Gallery: Dillon Marsh’s “Invasive Species” Photo Essay Explores How We ...

They've become so commonplace, we hardly even notice anymore that cell towers are disguised as trees. They aren't even convincing trees really, more like a bad Elvis impersonator. Alas, they're here to stay, and we suppose looking at a fake tree is better than looking at a blatantly obvious cell tower. In his new "Invasive Species" photo essay, South African photographer Dillon Marsh explores these towers as what they are -- foreign invaders that have sprouted amongst the native trees, standing out like a sore thumb.

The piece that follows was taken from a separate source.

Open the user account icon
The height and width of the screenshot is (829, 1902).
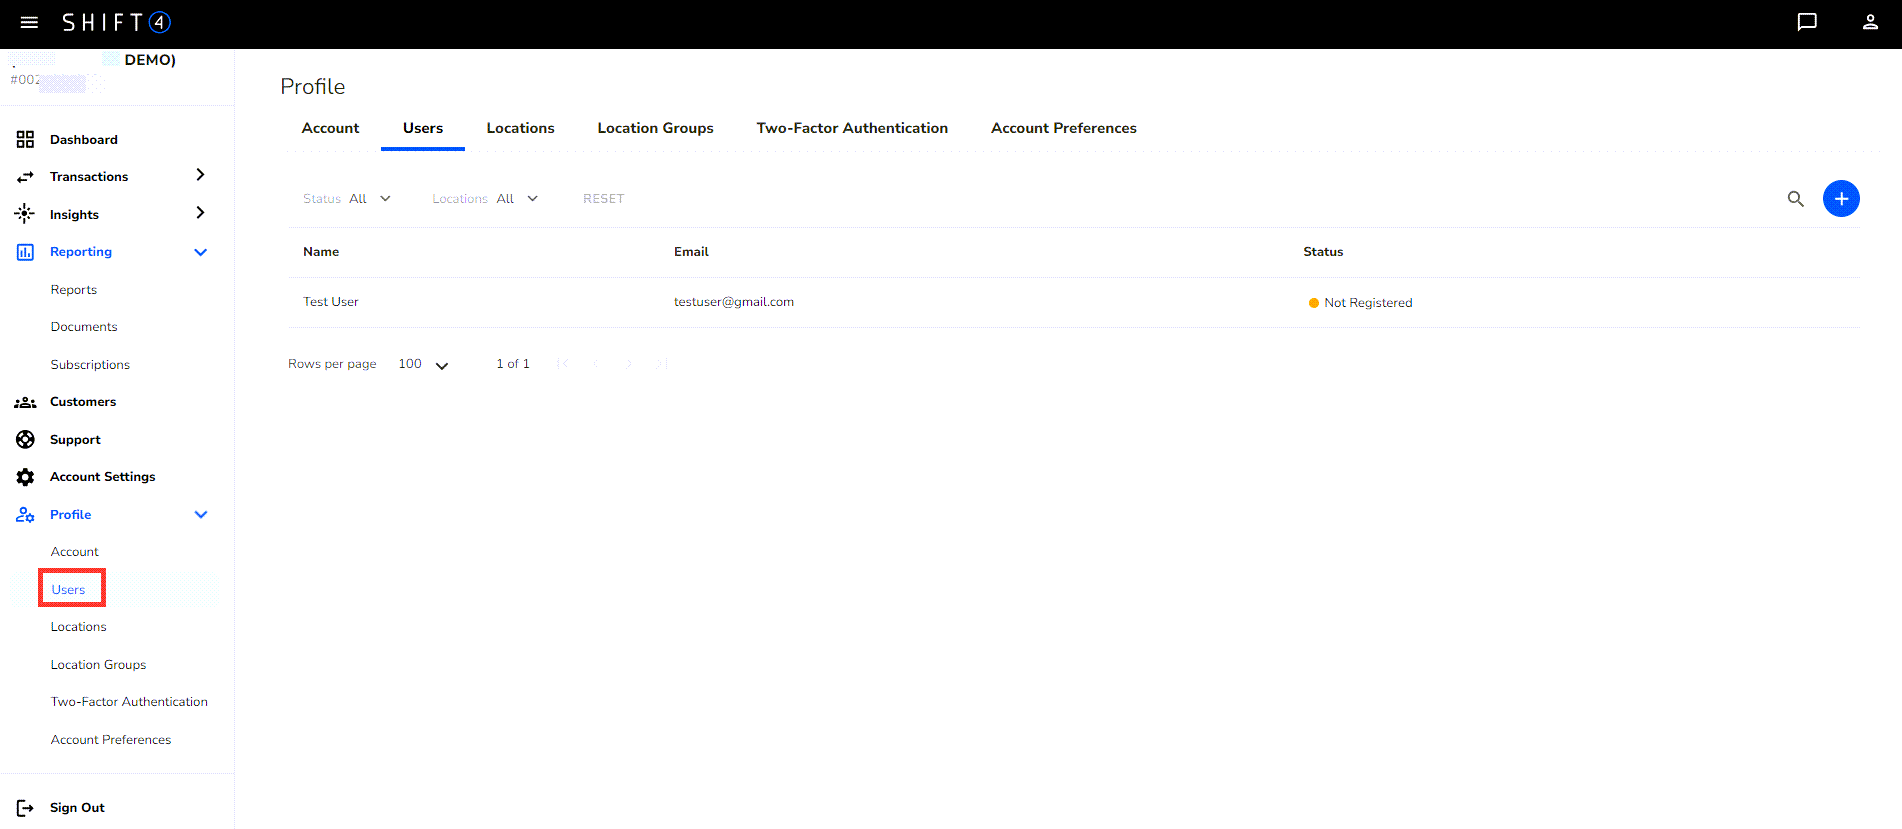click(x=1869, y=22)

When cell towers starting popping up in the ’90s, they were signs of progress, but then as more sprouted they became an eyesore. Even worse was when they were planted in a neighborhood and towered over friendly suburban houses. In an attempt to make them blend into the landscape, cell companies have tried to disguise the towers. The tree-shaped cell towers come in different varieties, including pine trees, palms, furs, and even ones that look like dead snag trees. They’re not fooling us though; we can still tell they’re cell towers and they’re still broadcasting in our back yards.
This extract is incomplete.